Washington Post: President Bush's education budget isn't as generous as it is made out to be; his laudable goals of improving student performance, school accountability and teacher quality all take money. The administration ought to be willing to provide it, and if the president won't, Congress should. As the measure makes its way through both the Senate and the House, though, members need to look carefully at more than just the financial bottom line.
They need to make sure that the bill maintains the federal commitment to targeting most aid to poor students. Efforts to give states broader latitude in using federal funds must not come at the expense of those who most need help. Requirements for increased student testing must be set up in a way that is most likely to produce clear and usable information about student progress. Flexibility for states and local districts must be balanced against the ability to compare performance as students move from one grade to the next, and to compare jurisdictions within states. Incentives should focus on the quality of systems put in place, not just on the speed with which they're implemented.
Radical restructuring: The legislation calls for aid to schools that are found to be failing, and for sanctions, including radical restructuring, for those that fail to improve after three years. The president had proposed, among those sanctions, giving students in those schools $1,500 vouchers that they could use to help pay private school tuition. The administration dodged a divisive fight over vouchers by accepting a compromise that provides for those children to move elsewhere in the public system and allows them to use a portion of a failing school's federal funds to buy "supplementary services," including tutoring and summer school, but not to pay private tuition. (We should note that a Washington Post Co. subsidiary is among private companies offering students after-school programs.) This compromise may amount to a more realistic promise to low-income parents, since the money available per student will come closer to paying for those kinds of services than to covering tuition bills.

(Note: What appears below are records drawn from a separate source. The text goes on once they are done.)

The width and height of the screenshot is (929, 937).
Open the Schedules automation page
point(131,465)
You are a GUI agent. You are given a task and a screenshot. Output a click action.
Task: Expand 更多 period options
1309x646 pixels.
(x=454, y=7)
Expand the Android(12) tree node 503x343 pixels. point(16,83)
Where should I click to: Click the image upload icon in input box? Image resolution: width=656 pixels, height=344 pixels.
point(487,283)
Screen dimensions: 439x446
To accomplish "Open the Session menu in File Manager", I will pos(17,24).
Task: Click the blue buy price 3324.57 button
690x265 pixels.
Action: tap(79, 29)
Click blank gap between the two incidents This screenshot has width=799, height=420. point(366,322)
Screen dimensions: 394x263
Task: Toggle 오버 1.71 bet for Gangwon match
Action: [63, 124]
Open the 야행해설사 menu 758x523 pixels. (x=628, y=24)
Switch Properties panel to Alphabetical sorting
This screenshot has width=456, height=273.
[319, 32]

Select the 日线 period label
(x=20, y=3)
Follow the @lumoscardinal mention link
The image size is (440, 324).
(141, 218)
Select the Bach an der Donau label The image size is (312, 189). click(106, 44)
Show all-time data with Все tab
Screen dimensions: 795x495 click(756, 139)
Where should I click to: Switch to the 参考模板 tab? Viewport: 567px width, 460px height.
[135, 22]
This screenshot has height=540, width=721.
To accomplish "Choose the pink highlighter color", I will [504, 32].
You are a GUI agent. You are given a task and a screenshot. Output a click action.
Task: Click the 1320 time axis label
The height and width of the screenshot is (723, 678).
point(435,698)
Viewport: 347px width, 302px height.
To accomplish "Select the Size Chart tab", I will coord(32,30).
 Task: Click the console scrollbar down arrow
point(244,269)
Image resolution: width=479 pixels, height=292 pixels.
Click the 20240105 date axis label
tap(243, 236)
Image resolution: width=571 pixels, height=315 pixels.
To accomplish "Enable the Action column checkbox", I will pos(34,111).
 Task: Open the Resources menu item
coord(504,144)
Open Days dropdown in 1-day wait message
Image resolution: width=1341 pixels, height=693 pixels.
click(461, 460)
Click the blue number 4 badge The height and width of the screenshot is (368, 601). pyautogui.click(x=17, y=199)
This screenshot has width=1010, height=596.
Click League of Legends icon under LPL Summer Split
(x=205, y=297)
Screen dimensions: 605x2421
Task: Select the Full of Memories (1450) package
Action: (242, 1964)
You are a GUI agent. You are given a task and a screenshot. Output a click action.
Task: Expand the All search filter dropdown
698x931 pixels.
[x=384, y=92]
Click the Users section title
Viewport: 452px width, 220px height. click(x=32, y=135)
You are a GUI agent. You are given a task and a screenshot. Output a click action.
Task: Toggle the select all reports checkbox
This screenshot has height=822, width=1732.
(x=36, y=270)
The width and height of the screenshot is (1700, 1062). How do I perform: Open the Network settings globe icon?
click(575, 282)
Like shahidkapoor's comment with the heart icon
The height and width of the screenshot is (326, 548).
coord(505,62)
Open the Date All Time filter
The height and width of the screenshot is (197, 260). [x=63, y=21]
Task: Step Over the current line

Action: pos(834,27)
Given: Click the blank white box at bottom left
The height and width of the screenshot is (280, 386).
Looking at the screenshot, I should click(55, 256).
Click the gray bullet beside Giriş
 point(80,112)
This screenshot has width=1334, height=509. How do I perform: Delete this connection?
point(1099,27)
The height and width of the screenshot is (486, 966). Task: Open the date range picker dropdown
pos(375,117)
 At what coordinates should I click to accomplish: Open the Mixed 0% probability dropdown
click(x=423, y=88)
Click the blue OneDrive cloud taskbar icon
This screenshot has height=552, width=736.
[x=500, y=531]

But it ducks the fact that experiments in helping make private school an option for poor students in failed public schools are worth a try. There is no denying that years of attempted reform, particularly in urban areas, have produced dismal results. The students who are able to do so have fled from those situations; those who have no alternatives suffer terrible consequences. On this, as on other education issues, the ability of the federal government to solve the problem is limited, because the bulk of the money and the decision-making rests at the local level. But if lawmakers truly aim to help children rather than to protect the system and the adults who run it, they ought not shy away from reasonable efforts to test potential remedies, including competition.